Throughout this entire process, the students were rarely sitting at their desks taking in information and being given explanations by their teacher. They were the ones asking questions and making observations. They took measurements. They conducted mini experiments and analyzed their results. While the activities may have been facilitated by the classroom teacher, it was unquestionably the students who were driving their learning. And it was extremely motivating to them to find answers to their questions. Their curiosity and engagement was sustained throughout the unit.

In the end, our students learned a ton about chemical reactions and how we identify them, based on a common bath item they’d never thought twice about. They came to class excited to do experiments to figure out an explanation behind something that they knew worked but never knew why it worked, bragging to their friends when their predictions turned out to be correct. I’m certain they would not have been nearly as excited to sit in a chemistry classroom and learn the same material from a lecture. I know that I would have preferred the “OpenSciEd” curriculum as a student 10 years ago. I wish I had been taught this way.

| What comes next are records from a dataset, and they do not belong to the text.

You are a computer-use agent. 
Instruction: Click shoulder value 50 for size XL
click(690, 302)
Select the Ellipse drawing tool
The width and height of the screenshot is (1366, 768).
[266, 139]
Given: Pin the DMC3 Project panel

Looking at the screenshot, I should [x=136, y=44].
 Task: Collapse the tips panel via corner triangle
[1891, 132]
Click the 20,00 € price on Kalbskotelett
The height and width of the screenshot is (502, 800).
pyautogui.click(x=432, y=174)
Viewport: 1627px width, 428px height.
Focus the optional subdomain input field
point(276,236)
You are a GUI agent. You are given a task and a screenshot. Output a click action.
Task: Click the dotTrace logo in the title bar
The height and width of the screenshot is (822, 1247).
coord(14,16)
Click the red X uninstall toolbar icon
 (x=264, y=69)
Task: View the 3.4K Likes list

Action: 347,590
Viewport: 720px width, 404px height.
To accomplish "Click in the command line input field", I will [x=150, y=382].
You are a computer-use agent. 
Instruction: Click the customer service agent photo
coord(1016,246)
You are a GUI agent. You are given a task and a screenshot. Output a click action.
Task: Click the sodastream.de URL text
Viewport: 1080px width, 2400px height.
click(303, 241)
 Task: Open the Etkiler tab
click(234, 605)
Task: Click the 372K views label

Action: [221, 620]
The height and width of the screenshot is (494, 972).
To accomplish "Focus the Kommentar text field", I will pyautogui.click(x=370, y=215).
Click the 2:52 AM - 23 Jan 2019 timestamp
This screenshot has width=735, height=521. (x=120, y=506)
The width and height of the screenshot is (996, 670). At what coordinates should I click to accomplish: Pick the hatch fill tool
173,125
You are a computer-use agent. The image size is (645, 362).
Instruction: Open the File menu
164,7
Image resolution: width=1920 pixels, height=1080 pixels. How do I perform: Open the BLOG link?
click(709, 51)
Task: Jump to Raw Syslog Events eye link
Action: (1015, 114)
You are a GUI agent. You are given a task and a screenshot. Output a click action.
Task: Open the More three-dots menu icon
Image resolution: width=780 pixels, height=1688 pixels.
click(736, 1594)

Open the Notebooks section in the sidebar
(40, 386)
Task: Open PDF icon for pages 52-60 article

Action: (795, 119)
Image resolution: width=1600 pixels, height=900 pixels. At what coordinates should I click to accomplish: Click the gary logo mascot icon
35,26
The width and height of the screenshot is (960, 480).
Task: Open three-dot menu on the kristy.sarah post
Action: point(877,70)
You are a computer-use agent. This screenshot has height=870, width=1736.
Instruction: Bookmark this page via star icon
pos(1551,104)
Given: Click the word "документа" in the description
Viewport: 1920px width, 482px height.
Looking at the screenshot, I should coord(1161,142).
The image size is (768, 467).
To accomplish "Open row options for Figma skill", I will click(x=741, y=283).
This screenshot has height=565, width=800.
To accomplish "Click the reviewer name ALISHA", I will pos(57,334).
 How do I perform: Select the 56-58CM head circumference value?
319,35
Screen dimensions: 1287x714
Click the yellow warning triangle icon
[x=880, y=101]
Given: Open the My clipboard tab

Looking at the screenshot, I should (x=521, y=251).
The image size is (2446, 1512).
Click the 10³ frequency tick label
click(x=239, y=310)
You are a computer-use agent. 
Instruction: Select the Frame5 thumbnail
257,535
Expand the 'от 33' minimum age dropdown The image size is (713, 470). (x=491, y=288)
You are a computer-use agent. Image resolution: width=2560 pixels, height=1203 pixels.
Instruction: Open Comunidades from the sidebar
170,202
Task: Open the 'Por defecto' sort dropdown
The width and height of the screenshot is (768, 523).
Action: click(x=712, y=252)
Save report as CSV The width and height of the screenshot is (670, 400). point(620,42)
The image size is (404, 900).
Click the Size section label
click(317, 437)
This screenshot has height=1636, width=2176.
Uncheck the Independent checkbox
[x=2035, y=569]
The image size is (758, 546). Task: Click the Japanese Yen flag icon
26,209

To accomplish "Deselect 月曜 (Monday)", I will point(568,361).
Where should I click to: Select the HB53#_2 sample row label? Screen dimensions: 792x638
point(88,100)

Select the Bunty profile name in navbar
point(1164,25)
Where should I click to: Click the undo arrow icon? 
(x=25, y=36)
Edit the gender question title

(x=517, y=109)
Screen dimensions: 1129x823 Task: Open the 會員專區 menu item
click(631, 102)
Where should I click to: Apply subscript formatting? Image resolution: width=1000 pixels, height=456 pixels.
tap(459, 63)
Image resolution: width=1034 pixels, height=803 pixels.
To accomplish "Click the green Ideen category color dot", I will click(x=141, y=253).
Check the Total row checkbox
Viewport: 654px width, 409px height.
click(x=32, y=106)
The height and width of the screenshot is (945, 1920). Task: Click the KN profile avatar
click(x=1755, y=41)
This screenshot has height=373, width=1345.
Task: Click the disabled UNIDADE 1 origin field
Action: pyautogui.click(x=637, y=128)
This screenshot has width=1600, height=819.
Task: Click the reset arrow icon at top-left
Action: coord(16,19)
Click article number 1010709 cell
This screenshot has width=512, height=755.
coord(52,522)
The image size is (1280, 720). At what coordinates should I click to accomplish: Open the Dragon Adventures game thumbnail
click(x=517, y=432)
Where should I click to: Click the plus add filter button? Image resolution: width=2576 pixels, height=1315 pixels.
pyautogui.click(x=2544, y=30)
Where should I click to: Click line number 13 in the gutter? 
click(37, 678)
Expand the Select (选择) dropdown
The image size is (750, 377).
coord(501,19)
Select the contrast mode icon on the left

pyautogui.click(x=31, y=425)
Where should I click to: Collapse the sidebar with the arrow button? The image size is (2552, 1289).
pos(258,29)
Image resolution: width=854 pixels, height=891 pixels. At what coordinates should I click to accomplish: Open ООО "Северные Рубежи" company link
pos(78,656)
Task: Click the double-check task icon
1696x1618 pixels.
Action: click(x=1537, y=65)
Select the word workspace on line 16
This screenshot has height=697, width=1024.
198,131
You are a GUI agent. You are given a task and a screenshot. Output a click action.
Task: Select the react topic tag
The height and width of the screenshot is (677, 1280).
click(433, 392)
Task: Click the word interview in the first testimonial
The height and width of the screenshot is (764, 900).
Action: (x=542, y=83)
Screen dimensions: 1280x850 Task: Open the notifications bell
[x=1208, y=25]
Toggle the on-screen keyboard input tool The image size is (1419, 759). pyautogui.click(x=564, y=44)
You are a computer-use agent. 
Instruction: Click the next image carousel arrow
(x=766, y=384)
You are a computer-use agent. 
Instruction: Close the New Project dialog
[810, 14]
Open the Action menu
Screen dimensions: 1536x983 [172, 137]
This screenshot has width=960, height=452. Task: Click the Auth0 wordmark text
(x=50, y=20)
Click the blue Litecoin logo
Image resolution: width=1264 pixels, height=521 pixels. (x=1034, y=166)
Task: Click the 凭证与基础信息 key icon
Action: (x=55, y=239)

I also firmly believe that our student’s retention of scientific knowledge is enhanced by this approach. In our most recent unit, students are learning about the digestive system and our body’s metabolic reactions through the anchoring phenomena of a sick middle school girl named “M’Kenna.” Throughout the unit, these seventh graders are referencing things they learned in their sixth grade OpenSciEd unit about the body’s healing processes as building blocks for what they’re learning now. Through these small but significant references to their sixth grade experiences, my students have shown that they are not only improving their volume of learned science knowledge, but are also making connections to previously learned material. 

I’ve become convinced that inspiring a love for science in young people depends on falling in love with the scientific process itself. As functioning adults we ask questions, make observations and seek connections to answer our questions. On a fundamental level, this is the basic framework that scientific researchers, regardless of their chosen scientific field, work with every day. If we can model this process in our classroom, we can not only introduce the basic scientific process to our students but also improve their problem-solving skills.  

The enthusiasm my students at WFMS have for science, in contrast to the experience my classmates and I experienced a decade ago, makes it abundantly clear that utilizing the scientific process has the power to engage — far more than sitting and memorizing any particular tidbit of scientific knowledge. The fact that students are doing this in a collaborative environment, with their peers, also makes it so much more “real.” And I sincerely hope that this will inspire our students to live their lives as scientists, not just until state testing concludes. 

Robert Emery Godke is a senior at Louisiana State University’s GeauxTeach STEM program and a student teacher in the West Feliciana Parish Schools in Louisiana.